# What you are asked to do
Would you write out, exactly as they stand, all lines from the one containing "Remove the десерти row with red X" through the end of the listing below, and only those?

BEGIN Available data

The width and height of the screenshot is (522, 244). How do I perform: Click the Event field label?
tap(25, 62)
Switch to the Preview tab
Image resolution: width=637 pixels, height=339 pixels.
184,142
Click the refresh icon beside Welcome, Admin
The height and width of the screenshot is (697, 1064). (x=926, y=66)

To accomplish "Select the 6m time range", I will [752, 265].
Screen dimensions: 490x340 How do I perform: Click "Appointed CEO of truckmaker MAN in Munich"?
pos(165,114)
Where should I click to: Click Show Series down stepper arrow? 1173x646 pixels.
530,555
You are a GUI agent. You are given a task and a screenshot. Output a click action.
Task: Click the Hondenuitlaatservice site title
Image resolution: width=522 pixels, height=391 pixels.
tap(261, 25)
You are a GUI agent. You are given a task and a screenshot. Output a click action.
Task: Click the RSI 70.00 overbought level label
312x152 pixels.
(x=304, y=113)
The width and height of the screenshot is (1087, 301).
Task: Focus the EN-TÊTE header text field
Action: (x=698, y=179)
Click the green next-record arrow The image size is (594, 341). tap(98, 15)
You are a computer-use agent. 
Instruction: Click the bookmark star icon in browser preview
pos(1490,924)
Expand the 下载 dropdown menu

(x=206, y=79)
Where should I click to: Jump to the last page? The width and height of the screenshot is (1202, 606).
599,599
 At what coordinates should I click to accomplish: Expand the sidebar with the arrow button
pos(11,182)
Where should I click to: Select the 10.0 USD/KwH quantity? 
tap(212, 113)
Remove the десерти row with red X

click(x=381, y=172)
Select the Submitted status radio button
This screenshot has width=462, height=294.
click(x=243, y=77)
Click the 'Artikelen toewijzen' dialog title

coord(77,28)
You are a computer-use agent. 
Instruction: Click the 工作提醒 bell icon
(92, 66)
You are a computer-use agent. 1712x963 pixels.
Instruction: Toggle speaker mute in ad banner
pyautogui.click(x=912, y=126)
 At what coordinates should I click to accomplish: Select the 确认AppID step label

END Available data

# Result
Remove the десерти row with red X

click(x=381, y=172)
Select the Submitted status radio button
This screenshot has width=462, height=294.
click(x=243, y=77)
Click the 'Artikelen toewijzen' dialog title

coord(77,28)
You are a computer-use agent. 
Instruction: Click the 工作提醒 bell icon
(92, 66)
You are a computer-use agent. 1712x963 pixels.
Instruction: Toggle speaker mute in ad banner
pyautogui.click(x=912, y=126)
 At what coordinates should I click to accomplish: Select the 确认AppID step label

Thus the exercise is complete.